## THE RECORDS
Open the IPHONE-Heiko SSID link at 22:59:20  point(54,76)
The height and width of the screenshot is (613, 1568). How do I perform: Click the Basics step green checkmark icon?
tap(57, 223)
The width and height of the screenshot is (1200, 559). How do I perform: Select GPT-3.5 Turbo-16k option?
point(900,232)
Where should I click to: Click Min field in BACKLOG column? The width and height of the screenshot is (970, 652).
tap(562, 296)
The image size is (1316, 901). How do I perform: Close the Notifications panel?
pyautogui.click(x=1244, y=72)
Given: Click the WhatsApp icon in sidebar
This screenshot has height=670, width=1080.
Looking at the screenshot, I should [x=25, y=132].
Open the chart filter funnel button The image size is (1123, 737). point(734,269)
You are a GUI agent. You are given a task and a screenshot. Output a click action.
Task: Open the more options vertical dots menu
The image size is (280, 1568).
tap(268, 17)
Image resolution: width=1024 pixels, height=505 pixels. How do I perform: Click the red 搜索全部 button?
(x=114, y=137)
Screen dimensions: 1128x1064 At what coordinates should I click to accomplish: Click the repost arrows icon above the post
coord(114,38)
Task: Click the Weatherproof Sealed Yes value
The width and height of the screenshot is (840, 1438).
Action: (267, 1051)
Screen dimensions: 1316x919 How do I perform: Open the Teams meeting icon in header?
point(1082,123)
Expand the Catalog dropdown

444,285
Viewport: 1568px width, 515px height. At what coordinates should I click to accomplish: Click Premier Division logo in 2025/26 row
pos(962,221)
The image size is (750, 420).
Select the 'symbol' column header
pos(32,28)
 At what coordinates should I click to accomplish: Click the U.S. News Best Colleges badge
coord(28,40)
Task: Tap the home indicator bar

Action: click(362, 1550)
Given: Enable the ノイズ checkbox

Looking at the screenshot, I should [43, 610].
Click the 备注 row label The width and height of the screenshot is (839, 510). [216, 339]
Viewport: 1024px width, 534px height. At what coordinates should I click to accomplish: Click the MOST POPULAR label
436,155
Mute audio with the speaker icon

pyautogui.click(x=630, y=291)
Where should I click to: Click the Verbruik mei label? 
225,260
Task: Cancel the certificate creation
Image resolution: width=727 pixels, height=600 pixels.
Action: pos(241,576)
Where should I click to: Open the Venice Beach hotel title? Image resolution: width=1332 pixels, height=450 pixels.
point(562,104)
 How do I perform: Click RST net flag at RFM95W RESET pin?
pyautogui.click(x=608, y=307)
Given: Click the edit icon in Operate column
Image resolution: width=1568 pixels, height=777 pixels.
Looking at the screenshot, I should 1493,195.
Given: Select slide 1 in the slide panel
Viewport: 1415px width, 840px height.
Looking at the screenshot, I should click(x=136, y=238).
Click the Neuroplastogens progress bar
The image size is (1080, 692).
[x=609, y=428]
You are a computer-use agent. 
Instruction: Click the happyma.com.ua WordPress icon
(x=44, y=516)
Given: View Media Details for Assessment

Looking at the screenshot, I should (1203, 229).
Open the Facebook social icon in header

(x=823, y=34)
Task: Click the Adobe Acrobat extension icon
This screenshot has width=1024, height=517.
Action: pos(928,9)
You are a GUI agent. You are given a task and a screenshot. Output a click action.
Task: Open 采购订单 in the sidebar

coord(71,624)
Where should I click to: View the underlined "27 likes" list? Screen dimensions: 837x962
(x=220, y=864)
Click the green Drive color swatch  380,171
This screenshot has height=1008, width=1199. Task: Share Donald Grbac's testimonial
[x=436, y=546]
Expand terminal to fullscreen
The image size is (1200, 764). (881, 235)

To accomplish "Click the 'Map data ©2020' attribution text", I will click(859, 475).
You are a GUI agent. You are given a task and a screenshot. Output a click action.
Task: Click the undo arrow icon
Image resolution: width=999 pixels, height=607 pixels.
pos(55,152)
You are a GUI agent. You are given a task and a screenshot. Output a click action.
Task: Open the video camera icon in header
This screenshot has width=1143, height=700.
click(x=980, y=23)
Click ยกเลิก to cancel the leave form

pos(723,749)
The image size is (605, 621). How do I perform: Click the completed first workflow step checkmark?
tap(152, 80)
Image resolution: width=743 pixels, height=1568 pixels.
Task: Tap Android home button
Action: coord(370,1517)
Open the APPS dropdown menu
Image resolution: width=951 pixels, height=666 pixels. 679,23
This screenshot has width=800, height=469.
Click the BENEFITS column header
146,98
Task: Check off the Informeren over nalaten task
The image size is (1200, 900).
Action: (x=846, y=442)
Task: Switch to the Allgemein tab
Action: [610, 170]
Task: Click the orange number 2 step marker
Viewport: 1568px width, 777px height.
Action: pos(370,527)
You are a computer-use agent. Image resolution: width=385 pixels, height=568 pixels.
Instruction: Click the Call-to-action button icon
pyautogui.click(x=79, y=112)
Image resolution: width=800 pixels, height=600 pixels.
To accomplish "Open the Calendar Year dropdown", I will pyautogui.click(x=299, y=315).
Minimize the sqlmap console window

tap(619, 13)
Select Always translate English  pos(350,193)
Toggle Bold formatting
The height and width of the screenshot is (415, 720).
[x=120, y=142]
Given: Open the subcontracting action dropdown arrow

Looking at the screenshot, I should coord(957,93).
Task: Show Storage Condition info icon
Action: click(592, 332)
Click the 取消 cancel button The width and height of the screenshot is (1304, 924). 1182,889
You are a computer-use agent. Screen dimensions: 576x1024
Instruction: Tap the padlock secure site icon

## THE PROBLEM
The expected answer is every line above in which the word "computer" appears.

## EXPECTED ANSWER
You are a computer-use agent. 
You are a computer-use agent. Image resolution: width=385 pixels, height=568 pixels.
You are a computer-use agent. Screen dimensions: 576x1024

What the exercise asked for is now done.